DATA RECORDS section start
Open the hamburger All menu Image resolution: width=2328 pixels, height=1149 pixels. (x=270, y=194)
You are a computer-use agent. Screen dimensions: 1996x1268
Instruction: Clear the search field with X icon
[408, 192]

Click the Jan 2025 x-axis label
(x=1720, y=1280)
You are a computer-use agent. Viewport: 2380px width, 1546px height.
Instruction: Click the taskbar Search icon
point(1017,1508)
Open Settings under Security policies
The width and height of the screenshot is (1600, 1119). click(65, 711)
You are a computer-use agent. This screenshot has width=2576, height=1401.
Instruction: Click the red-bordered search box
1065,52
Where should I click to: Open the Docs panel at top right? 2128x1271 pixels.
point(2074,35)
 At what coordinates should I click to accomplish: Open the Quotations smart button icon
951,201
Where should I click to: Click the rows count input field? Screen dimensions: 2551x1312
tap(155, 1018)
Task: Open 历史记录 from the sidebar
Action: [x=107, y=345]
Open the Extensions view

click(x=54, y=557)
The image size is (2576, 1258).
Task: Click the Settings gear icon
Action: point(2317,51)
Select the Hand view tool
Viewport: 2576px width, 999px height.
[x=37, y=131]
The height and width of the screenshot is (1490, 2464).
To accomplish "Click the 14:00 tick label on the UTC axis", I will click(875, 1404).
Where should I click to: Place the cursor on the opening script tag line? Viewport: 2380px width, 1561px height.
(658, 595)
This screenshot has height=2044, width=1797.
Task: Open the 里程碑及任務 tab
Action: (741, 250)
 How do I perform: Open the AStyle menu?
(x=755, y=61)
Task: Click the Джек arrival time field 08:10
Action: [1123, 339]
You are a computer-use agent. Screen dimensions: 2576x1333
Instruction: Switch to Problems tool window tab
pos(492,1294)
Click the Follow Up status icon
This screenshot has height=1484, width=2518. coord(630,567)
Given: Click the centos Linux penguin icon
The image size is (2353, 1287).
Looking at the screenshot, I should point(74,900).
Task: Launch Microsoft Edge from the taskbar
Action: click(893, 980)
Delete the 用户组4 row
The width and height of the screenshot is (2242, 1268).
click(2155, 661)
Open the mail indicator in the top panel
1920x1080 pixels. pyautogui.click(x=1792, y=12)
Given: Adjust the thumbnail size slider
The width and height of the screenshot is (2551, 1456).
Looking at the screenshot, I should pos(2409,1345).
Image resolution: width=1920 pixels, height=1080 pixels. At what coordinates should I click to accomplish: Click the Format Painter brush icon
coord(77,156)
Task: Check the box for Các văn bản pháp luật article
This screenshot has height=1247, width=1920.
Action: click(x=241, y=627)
DATA RECORDS section end
Write out again only the lines from the one with "Click the Follow Up status icon" through the last line of the records above. Keep every word as it stands.

Click the Follow Up status icon
This screenshot has height=1484, width=2518. coord(630,567)
Given: Click the centos Linux penguin icon
The image size is (2353, 1287).
Looking at the screenshot, I should point(74,900).
Task: Launch Microsoft Edge from the taskbar
Action: click(893, 980)
Delete the 用户组4 row
The width and height of the screenshot is (2242, 1268).
click(2155, 661)
Open the mail indicator in the top panel
1920x1080 pixels. pyautogui.click(x=1792, y=12)
Given: Adjust the thumbnail size slider
The width and height of the screenshot is (2551, 1456).
Looking at the screenshot, I should pos(2409,1345).
Image resolution: width=1920 pixels, height=1080 pixels. At what coordinates should I click to accomplish: Click the Format Painter brush icon
coord(77,156)
Task: Check the box for Các văn bản pháp luật article
This screenshot has height=1247, width=1920.
Action: click(x=241, y=627)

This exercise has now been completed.